Le chantier du poste de péage de Mayengue, sur l’axe menant à Mouila après Lambaréné, est aujourd’hui englué dans une zone de turbulences qui suscite de vives crispations au sein des populations riveraines. Lancé sous l’égide du Ministère des Travaux publics et de la Construction en tant que maître d’ouvrage, ce projet d’envergure est officiellement piloté par l’entreprise Homintec Engineering Services en qualité de maître d’œuvre. Les affiches de chantier, fièrement dressées au bord de la route, annonçaient pourtant un modèle moderne de stations mixtes de pesage et de péage doté de cinq voies de distribution pour les poids lourds et véhicules légers, le tout financé par Homintec Gabon et partners pour une durée initiale de six mois.
La réalité du terrain contraste cruellement avec les promesses affichées sur les panonceaux publicitaires, les travaux se trouvant actuellement à l’arrêt complet au grand dam des usagers et des observateurs locaux. Derrière cette interruption brutale du chantier se cache une poudrière sociale savamment étouffée par les promoteurs du projet. Plusieurs villageois dont les terres, les cultures ou les habitations se trouvent impactées par l’emprise des infrastructures montent aujourd’hui au créneau. Ces derniers dénoncent avec amertume l’absence totale de versement des indemnisations promises, se retrouvant ainsi dépossédés de leurs biens sans le moindre sou en guise de compensation pour faire face à la précarité.L’entreprise Homintec se retrouve ainsi au cœur d’une tempête de contestations légitimes qui ternit considérablement son image et questionne la rigueur de sa gestion sur le terrain gabonais. Malgré la présence de partenaires affichés et d’un organe de contrôle relevant du ministère des Travaux publics, le dialogue semble totalement rompu entre la direction de l’entreprise et les communautés villageoises lésées. Les populations locales exigent des explications claires quant au calendrier exact de reprise des chantiers ainsi qu’un règlement immédiat et transparent des arriérés de dédommagement dus aux familles spoliées de leurs espaces de vie.

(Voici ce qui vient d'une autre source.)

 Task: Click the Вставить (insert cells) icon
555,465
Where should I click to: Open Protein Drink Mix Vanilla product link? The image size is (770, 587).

Cette crise larguée à Mayengue met en lumière les dérives récurrentes des grands chantiers d’infrastructure où la vitesse d’exécution et les contrats de concession priment souvent sur le respect élémentaire des droits humains et fonciers des riverains. Le Ministère des Travaux publics et de la Construction est désormais appelé à sortir de son mutisme pour endosser pleinement son rôle d’arbitre et contraindre l’ensemble des intervenants à respecter leurs engagements contractuels. Si aucune mesure corrective n’est prise rapidement pour indemniser les villageois et relancer les travaux dans les règles de l’art, ce projet phare risque de s’embourber définitivement dans les méandres des conflits sociaux.